What happened: UBTech posted a global job listing for a Chief Scientist of Embodied Intelligence, advertising 15M–124M yuan a year ($2.2M–$18M) in a package of cash, benefits, and equity — because nothing says ‘we’re calm and confident’ like an $18M hiring flare.
Why it matters: The role is pitched as steering UBTech’s technical roadmap, with research focus on vision-language-action models, robotics foundation models, and manipulation/dexterity — i.e., the exact places humanoids still face reality checks when they leave the demo stage.
Wider context: UBTech says it sold 1,079 full-size humanoids last year and reported 2025 revenue of 2.01B yuan; it also reported 820.6M yuan from humanoid products and services (41% of total), while pointing to factory ambitions like testing Walker S2 units with Airbus.
Background: Bloomberg described the compensation range as unusual even by Chinese standards, and the company’s recruitment notice explicitly says it doesn’t care about passport, age, or gender. UBTech also frames the hiring push as part of accelerating large-scale deployment across manufacturing, commercial services, and ‘family companionship.’

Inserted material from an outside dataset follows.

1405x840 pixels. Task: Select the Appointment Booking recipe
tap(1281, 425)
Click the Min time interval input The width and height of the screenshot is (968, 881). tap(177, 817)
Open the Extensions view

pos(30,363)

Chinese humanoid robot maker UBTech is offering $18M to hire a chief AI scientist — The Next Web
Droid Brief Take: When a humanoid company offers up to $18M for the person who can make the robot actually work, it’s both a flex and an accidental confession. Still, it’s a clean signal: embodied intelligence is now in the same talent-arms-race phase that LLM land just speedran.
Key Takeaways:
- Compensation Signal: UBTech’s 15M–124M yuan range ($2.2M–$18M) is framed as a global recruitment offer, and Bloomberg calls it unusual for China — a sign humanoid teams are pricing key researchers like scarce infrastructure, not payroll.
- Revenue Mix: UBTech reported 2025 revenue of 2.01B yuan (up 53.3% year-on-year) and said humanoid products and services reached 820.6M yuan, or 41% of total revenue — the kind of numbers that turn hiring bravado into a business claim.
- Dexterity Obsession: The job description spotlights VLA models, robotics foundation models, and manipulation/dexterity, which are precisely the capability bottlenecks that separate ‘walks on stage’ from ‘works in a factory for eight hours without drama.’